- _Instruções_:
Responda com base no texto sobre o início da vida humana:
(a) Quais são as duas grandes características da nova vida?
(b) O que é determinado pelo novo genoma?
(c) Qual comitê é citado?

- _Texto para leitura_:
O que essas variadas posições sobre quando começa a vida humana não parecem considerar é que, segundo dados seguros da ciência, desde a fecundação temos uma outra vida, que não é a vida do espermatozoide, não é a vida do óvulo, nem é a vida dos pais. A nova vida que começa com a fecundação representa um novo ciclo vital com uma identidade bem determinada e com uma orientação a um desenvolvimento bem definido. Identidade e orientação são as duas grandes características da nova vida. É o novo genoma que determina essa identidade e essa orientação, orientação que, coordenada e contínua, se não interrompida, vai culminar em uma vida carregada de expressões pessoais. As multiplicações celulares ocorridas nos primeiros dias após a fecundação não fazem da nova vida um amontoado de células, como por vezes se diz por aí, assim como muitos tijolos bem ordenados não são simplesmente um amontoado de tijolos, mas uma casa.

Desse modo, com os dados que temos da ciência, é forçoso reconhecer que o zigoto é o primórdio de um novo ciclo vital e, portanto, de uma nova vida humana. Isso foi abertamente reconhecido pelo Comitê Warnock com as seguintes expressões: “Uma vez que o processo começou, não há nenhuma parte do processo de desenvolvimento que seja mais importante que outra; todas são parte de um processo contínuo, e se cada etapa não acontece normalmente, no tempo justo e na correta sequência, o desenvolvimento ulterior cessa”.

- _Dados coletados_:

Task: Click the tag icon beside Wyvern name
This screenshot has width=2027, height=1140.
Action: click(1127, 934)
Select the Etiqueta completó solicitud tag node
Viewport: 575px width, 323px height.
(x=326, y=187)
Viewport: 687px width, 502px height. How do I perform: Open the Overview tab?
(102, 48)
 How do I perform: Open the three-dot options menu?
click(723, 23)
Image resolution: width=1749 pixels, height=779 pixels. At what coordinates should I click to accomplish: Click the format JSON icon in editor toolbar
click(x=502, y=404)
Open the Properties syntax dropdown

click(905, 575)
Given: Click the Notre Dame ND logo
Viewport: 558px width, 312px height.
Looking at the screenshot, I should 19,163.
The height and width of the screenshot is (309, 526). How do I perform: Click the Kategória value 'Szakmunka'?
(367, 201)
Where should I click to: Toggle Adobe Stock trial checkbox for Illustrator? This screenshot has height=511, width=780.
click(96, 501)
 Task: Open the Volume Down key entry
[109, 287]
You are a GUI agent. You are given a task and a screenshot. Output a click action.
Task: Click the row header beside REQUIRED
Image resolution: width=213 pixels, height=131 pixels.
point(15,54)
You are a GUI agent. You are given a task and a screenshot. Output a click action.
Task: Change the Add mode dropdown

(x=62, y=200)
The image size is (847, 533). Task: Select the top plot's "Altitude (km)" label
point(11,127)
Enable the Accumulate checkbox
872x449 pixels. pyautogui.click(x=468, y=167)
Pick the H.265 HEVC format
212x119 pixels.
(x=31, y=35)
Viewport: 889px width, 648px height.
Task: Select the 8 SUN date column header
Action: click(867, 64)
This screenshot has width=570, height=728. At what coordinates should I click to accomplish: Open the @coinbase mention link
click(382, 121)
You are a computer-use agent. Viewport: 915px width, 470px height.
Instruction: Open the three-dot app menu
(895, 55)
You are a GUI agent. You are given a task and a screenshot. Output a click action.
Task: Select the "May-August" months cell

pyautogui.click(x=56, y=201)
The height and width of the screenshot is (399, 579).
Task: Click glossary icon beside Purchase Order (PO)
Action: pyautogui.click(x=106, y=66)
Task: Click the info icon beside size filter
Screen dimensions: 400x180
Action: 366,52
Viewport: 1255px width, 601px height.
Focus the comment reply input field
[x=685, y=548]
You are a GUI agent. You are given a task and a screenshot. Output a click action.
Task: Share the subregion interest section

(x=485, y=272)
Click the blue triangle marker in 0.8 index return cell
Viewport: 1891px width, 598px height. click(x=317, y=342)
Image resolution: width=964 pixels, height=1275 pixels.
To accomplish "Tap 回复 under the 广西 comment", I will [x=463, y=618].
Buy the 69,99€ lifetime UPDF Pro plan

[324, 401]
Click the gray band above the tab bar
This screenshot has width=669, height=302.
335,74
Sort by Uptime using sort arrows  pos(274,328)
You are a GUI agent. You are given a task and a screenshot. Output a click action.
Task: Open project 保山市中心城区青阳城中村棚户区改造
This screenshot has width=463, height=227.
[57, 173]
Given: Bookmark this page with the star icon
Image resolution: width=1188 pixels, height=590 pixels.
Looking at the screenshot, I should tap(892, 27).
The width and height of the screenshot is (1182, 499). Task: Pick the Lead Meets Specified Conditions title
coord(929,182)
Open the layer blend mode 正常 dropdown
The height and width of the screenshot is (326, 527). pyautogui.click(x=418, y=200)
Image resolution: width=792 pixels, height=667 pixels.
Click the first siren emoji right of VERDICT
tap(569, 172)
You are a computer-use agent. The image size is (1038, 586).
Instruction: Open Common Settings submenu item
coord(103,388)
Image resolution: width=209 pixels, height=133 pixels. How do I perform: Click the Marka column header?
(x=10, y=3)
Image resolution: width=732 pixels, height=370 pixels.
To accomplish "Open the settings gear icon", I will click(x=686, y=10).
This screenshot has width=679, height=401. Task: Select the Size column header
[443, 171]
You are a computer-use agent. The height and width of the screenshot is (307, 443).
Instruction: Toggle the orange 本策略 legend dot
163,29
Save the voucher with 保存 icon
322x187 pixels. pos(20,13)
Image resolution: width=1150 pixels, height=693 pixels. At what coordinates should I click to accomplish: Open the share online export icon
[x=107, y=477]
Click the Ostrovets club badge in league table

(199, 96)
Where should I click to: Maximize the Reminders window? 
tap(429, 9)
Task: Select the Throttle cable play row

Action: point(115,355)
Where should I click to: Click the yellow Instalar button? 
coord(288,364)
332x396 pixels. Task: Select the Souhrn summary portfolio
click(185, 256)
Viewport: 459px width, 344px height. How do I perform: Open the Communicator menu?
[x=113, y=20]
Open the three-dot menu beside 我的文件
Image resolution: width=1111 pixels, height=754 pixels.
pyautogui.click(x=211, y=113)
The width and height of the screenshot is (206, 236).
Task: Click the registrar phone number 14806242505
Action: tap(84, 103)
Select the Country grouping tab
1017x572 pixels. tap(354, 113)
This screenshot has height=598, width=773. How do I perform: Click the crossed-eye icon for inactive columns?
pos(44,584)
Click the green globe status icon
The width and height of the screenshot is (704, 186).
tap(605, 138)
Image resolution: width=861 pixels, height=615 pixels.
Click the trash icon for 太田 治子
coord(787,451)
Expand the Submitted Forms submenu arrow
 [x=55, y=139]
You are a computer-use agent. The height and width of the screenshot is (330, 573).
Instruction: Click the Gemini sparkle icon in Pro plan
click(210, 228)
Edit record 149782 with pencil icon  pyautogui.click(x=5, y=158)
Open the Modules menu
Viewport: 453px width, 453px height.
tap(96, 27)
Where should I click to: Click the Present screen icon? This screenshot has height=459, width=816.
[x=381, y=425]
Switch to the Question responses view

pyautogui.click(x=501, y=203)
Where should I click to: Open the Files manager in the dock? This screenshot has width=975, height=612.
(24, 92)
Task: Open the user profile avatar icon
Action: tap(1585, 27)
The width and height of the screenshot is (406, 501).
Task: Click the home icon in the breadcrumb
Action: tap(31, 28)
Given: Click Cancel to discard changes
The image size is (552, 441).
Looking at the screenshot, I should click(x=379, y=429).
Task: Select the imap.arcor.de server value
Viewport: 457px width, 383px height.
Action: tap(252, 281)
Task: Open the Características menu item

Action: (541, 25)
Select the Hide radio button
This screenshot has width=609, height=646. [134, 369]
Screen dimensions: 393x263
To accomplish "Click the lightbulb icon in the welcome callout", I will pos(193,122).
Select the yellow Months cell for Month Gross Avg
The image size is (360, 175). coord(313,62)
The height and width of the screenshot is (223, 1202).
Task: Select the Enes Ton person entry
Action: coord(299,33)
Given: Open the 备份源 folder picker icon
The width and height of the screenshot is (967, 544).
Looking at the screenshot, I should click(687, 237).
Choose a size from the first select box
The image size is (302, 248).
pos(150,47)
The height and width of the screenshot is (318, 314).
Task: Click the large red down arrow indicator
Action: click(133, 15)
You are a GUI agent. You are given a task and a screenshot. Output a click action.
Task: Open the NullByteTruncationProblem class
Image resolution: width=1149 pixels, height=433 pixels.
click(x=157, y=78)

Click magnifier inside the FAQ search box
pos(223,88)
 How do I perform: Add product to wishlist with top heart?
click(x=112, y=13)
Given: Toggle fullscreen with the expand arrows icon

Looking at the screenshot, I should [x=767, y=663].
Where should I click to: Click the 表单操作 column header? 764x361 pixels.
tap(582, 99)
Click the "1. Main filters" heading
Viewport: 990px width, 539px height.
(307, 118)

- _Resposta_:
(a) Identidade e orientação.
(b) A identidade e a orientação da nova vida.
(c) O Comitê Warnock.